Saturday, June 4, 2011

Kickstarter.com

A listmember sent me a link to a website, kickstarter.com that I think is vastly superior to quirky.com.  In fact, this is an amazing site which looks like something I would design if I had thought of it.


In essence, you post a notice of a project you wish to accomplish, and people pledge to fund it.  For their pledge, they get some reward, like a hot air balloon ride, or a copy of a song if the project is to produce a song.


The pledge idea is really nothing new, there are plenty of examples in history, such as in old times when someone wanted a book published, he would pre-sell copies to enough people to warrant the printer making a run.


The site states explicitly it cannot be used for start-up funds, but it can be used for a project like developing a board game.  Although mostly creative projects like film and music, there are games, products and other hardgoods.  


Some groups are sponsoring topics, like this for agriculture.

Quirky.com charges a $10 idea submission fee, and selects which to promote.  It appears to then pay out  10% off the top of any selling item to the "inventor."  All fair enough, even generous for what is in essence payment for concept work.  I disagree with quirky's product positioning at mass market and dislike they do the sourcing, when I think this is your job, and critical to starting a business.  But just as Print On Demand killed the abusive vanity press business, maybe quirky will kill the abusive "inventor submission" business.  Overall Quirky is a good thing for a certain range of entrepreneurs.

Neither Quirky nor Kickstarter give a hoot about intellectual property rights, which is only reasonable.  In essence everything you do with these groups is open-source.  This is good.

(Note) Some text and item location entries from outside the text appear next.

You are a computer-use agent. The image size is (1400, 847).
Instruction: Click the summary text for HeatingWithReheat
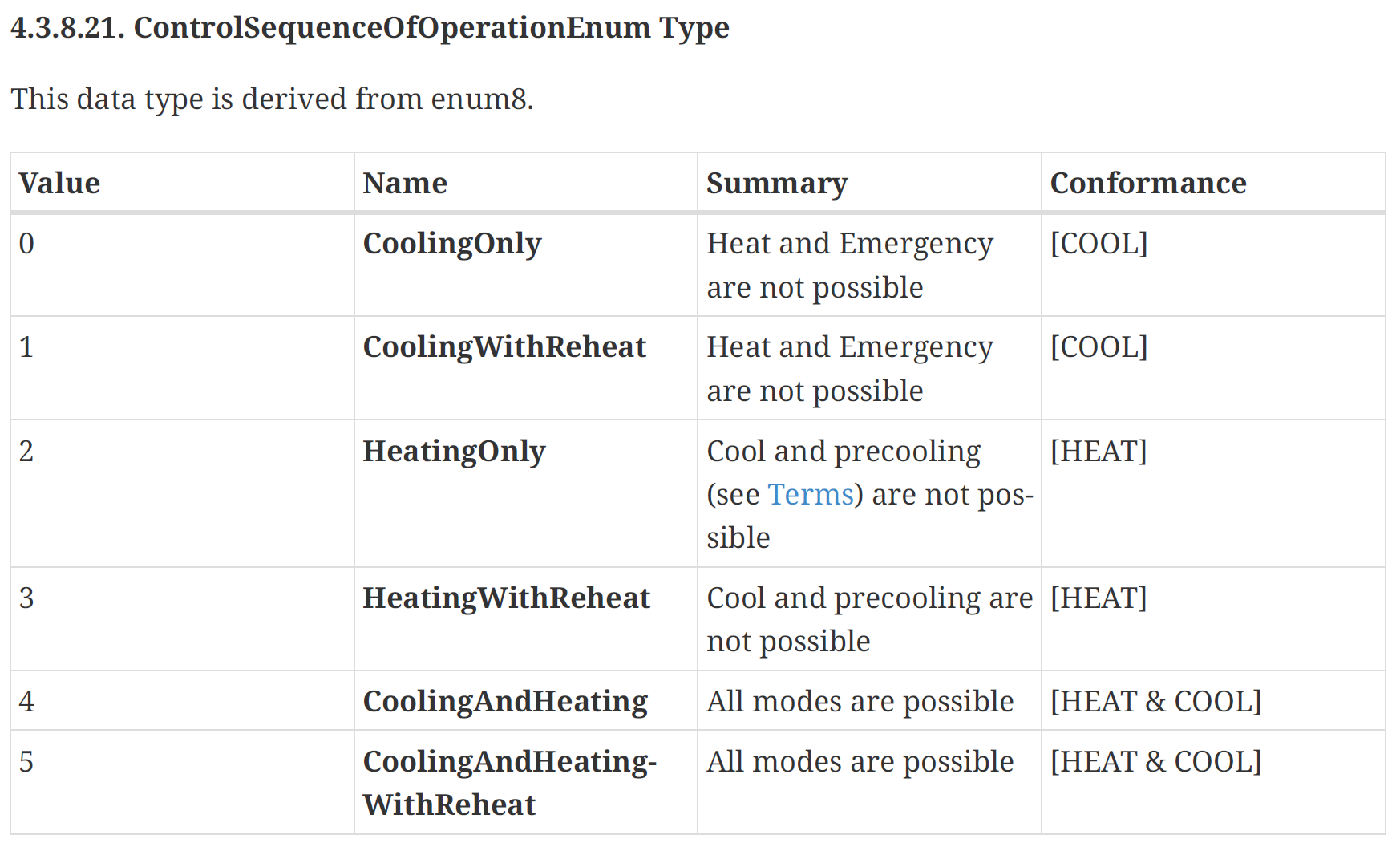868,619
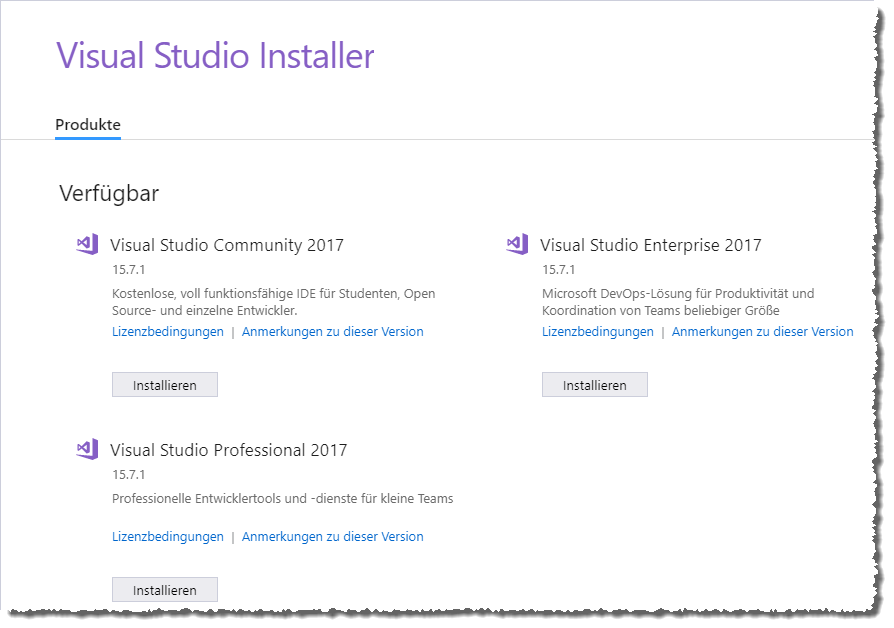Image resolution: width=894 pixels, height=628 pixels.
Task: Open Lizenzbedingungen for Visual Studio Enterprise 2017
Action: coord(596,331)
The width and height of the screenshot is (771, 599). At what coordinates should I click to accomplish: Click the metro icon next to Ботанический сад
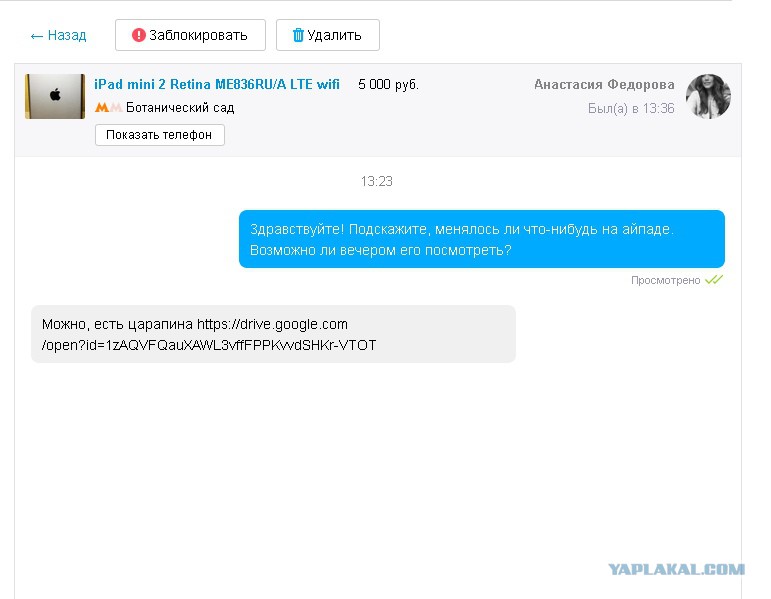[x=108, y=107]
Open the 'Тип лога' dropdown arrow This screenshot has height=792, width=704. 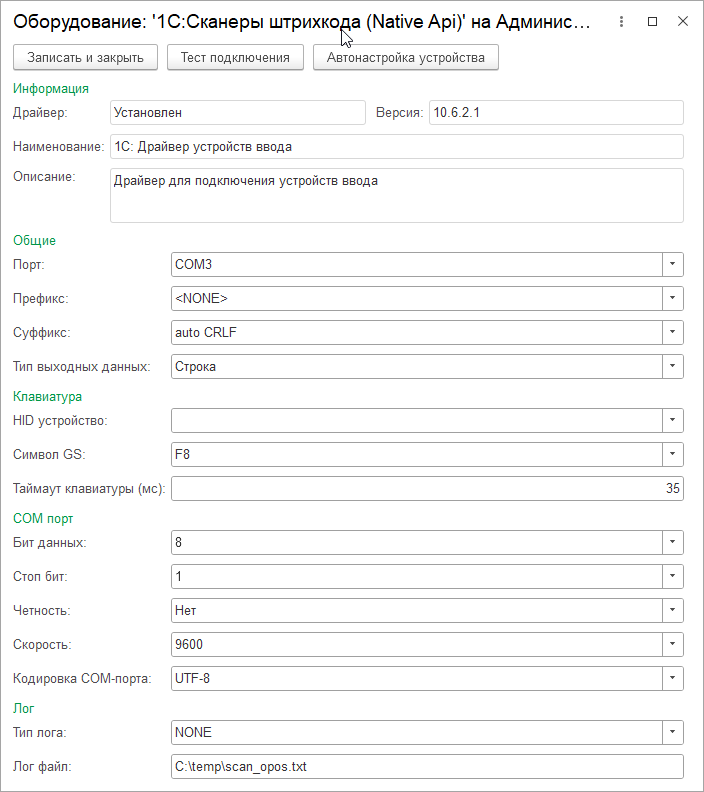click(673, 732)
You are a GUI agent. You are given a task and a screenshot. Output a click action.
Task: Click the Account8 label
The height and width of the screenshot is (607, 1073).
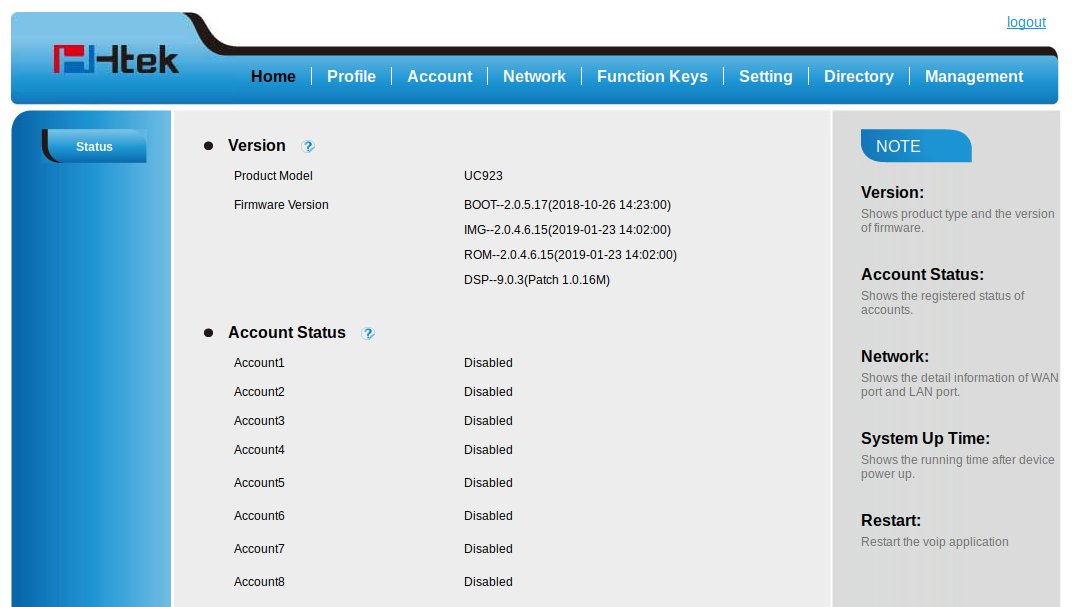tap(259, 582)
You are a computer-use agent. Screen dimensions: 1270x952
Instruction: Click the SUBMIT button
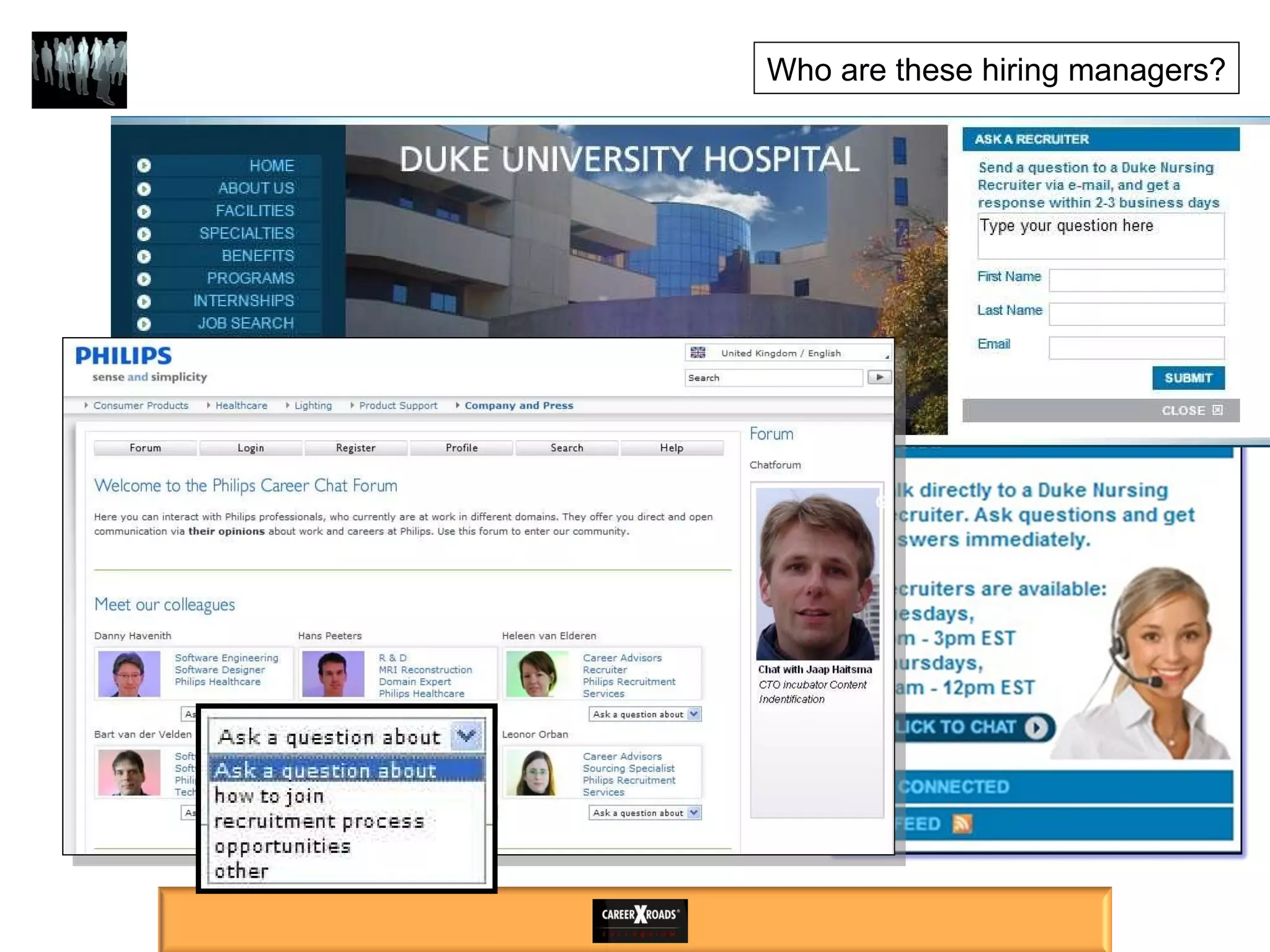tap(1188, 378)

But then, who has studied with me cares abut IPR, right?   We all know IPR is pointless, and worse, counterproductive. 


I like kickstarter better since it is far more flexible, non-discriminatory, requires no upfront fee and leaves the marketing and monetization aspect where it belongs, with you.  It appears their system gets about 10% off the top (all in) if your funding is a go, which is very reasonable.


Another subtle difference: both sites generate lots of attention for your project.  It seems to me with Quirky the attention goes to Quirky, with Kickstarter it goes to you.


Milestone 3 is enough orders to cover the suppliers minimum production run in a workable amount of time, profitably. Kickstarter very well may prove to serve as a controlled pretest of your project before you go off into Plan A.  Learn and test a lot of theses with a project on Kickstarter, then proceed into the real market on a even more solid basis.


I will think this over to test an idea and then report on progress.  If anyone else does too, please share your results.